### What to work on
In the entries below, find the lines with the word "pixels" and copy them.

Dataset entries:

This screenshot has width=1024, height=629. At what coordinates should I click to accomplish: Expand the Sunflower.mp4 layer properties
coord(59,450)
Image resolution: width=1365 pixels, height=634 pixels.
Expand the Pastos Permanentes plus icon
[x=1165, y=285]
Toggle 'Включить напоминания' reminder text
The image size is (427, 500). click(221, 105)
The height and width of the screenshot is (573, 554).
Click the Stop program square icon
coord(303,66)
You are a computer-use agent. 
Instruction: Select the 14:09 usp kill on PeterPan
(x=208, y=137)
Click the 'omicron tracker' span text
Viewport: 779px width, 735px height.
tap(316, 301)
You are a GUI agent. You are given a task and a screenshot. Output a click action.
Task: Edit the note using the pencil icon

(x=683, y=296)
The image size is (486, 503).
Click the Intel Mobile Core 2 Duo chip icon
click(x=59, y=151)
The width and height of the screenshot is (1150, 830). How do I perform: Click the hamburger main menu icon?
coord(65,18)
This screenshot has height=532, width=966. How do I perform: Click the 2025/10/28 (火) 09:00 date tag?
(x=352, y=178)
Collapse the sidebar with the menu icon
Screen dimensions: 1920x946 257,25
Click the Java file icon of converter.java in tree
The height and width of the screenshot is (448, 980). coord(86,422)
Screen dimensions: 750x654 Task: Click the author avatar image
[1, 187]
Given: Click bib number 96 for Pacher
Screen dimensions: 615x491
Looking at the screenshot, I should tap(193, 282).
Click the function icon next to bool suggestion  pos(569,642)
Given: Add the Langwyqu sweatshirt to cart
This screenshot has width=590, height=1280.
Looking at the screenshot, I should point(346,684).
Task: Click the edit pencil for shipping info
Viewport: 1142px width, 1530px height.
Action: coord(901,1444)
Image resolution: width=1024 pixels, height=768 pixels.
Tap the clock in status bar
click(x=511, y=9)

### Response box
Image resolution: width=1365 pixels, height=634 pixels.
Image resolution: width=1024 pixels, height=768 pixels.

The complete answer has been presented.